I credit a Jake Brodsky entry on SCADASEC for raising the issue of where is the guidance from Siemens on cleaning out the damage to the Siemens components? It is not even mentioned on the Siemens’ Stuxnet page. Patching the Microsoft vulnerability may be the easy part of the remediation and far from sufficient. The Siemens’ page does have a Simatic Security Update executable with little information about what it does. It appears to be involved with the Microsoft patch, but maybe it is updating affected DLL’s

Symantec has provided the most detailed analysis of what Stuxnet tries to do to Siemens’ software, and the more they look at it, the nastier it seems. In a recent blog entry Symantec concludes:

Thus, in addition to cleaning up the Stuxnet malware, administrators with machines infected with Stuxnet need to audit for unexpected code in their PLC devices. We are still examining some of the code blocks to determine exactly what they do and will have more information soon on how Stuxnet impacts real-world industrial control systems.

You don’t have to understand all the gory details of the Symantec blog series to see the concern. They cover the s7otbxsx.dll wrapper, the Siemens’ functions and those that are “hooked” or intercepted and modified by the wrapper, and other Siemens modifications in this entry.

As can be seen in the screenshot above the first action that the wrapper .dll takes is to decode an encoded string and call LoadLibrary with that decoded string.
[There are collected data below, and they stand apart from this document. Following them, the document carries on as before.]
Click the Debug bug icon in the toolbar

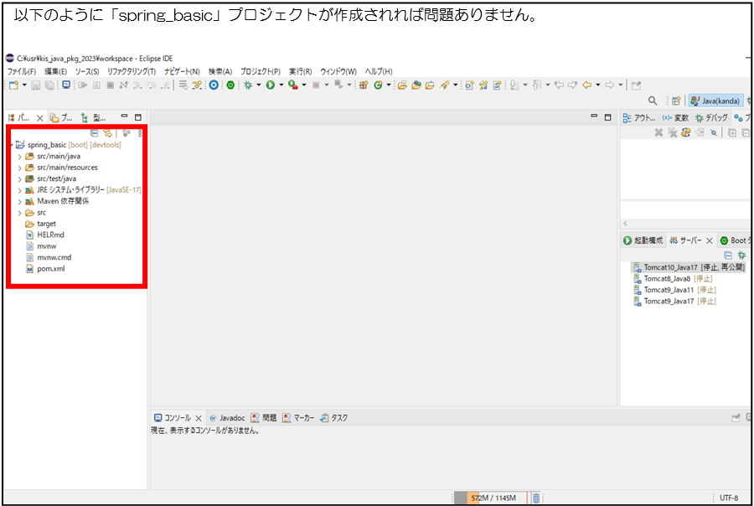point(248,85)
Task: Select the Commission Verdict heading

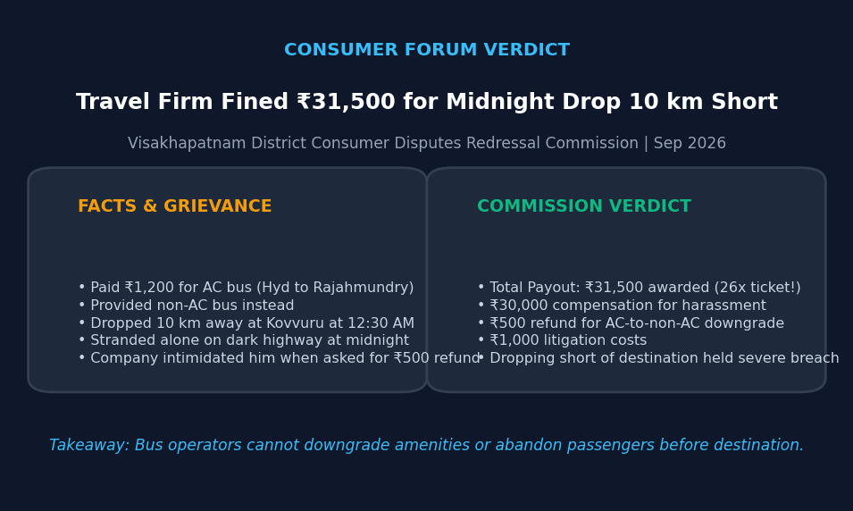Action: [584, 206]
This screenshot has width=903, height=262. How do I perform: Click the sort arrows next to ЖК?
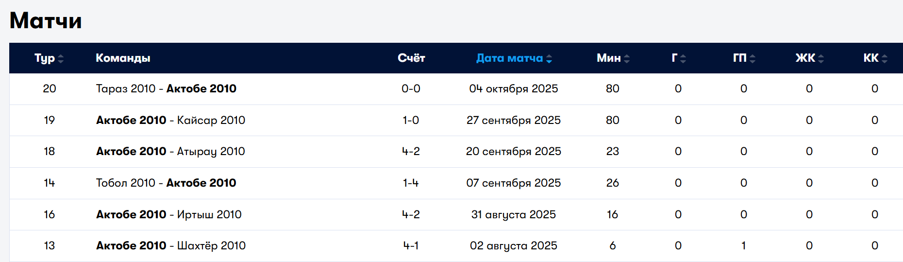(821, 59)
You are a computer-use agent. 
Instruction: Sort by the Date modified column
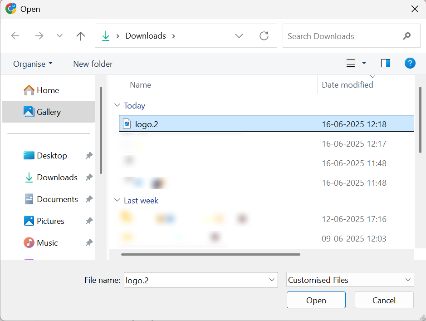347,85
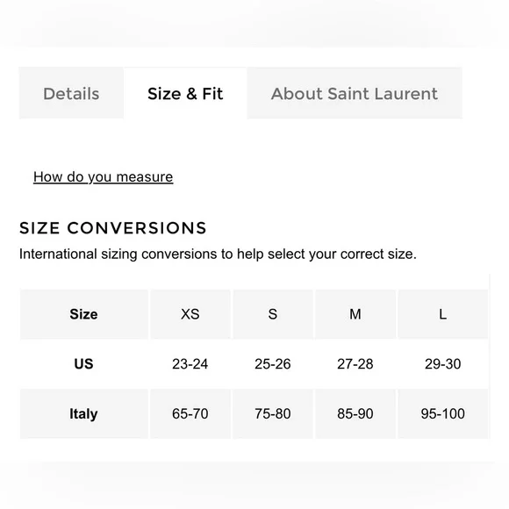Select the US 29-30 cell
The image size is (509, 509).
click(x=443, y=364)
The decoded string is “s7otbxsx.dll”. The wrapper .dll file needs to load the real .dll file in order to pass the calls along to the real .dll file after the wrapper .dll file has changed whatever data it wants.

Siemens should start back uphill again and provide detailed and verified information on what various versions of Stuxnet have done to their software, and the steps required to fully rid a system of these changes with a high degree of confidence. This is likely to require very detailed technical information — at least that is what I would demand if I was responsible for an infected system. The rigor of the detail would help convince me Siemens understood Stuxnet and would allow me to audit my control system for infection issues. Siemens might want to keep that information closely held, customers with NDA only, but there should be a section on the Siemens page highlighting the importance of cleaning out the affected Siemens’ code and how to get this information.